# Show that $Im(f(re^{i\theta})) = r \sin(\theta)(1+O(r))$ for small $r$

Suppose f is a analytic function such that $$f(0) = 1 = f'(0)$$ and $$/f^{(k)}(0) \in \mathbb{R} \; \forall k$$

Show that $$v(r,\theta) = Im(f(re^{i\theta})) = r \sin(\theta)(1+O(r))$$ for small $$r$$.

I need to show this, but I don't believe it's true, here's why:

I know that $$f(re^{i\theta}) = \sum a_kr^k(\cos(k\theta)+i\sin(k\theta)) \implies v(r,\theta) = \sum a_kr^k \sin(k\theta)$$

where $$a_k = \frac{f^{(k)}(0)}{k!}$$.

Now, $$v(r,\theta) = 1+r\sin(\theta)+\sum_{k\geq 2}a_kr^ksin(k\theta) = r\sin(\theta)\left(1+\frac{1}{r\sin(\theta)}+\sum_{k\geq 2}a_kr^{k-2}\frac{sin(k\theta)}{sin(\theta)}\right)$$

Now, $$\frac{1}{r\sin(\theta)}$$ is not limited by $$Cr$$ for any constant $$C$$ for small r, so, how can $$\frac{1}{r\sin(\theta)}+\sum_{k\geq 2}a_kr^{k-2}\frac{sin(k\theta)}{sin(\theta)} = O(r)$$ ?

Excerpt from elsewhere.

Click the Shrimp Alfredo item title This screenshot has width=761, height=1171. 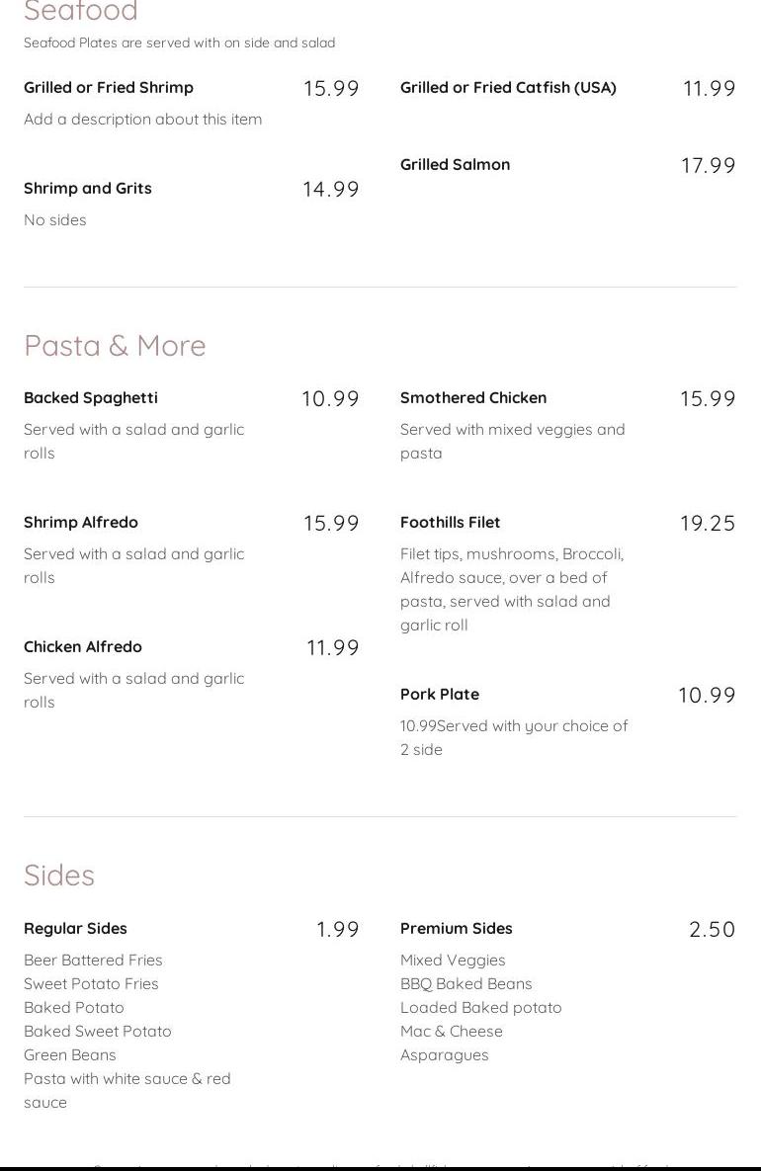81,522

I'm sorry, I'm not used to the big Oh notation, regardless I don't know how that statement could be true.

• You seem to be correct, this would be the case only if $f(0)=0$. – DinosaurEgg Oct 2 '18 at 20:52
• What does $/f^{(k)}(0)$ mean? – zhw. Oct 4 '18 at 15:48
• @zhw. It means the k-th derivative of f on 0. I've found out today that the I was asked to prove a false statement because of a typo of my teacher. He meant to use a lower case 'o', not a upper case one. – Matheus barros castro Oct 16 '18 at 20:31

You've made a mistake: The constant term in the expansion of $$v(re^{i\theta})$$ isn't $$1,$$ it's $$0.$$ Thus
$$\text {Im } f(re^{i\theta}) = r\sin \theta + a_2r^2\sin (2\theta) + \cdots.$$
To finish, you may find the inequality $$|\sin (n\theta)|\le n|\sin \theta|$$ useful (you can prove this by induction).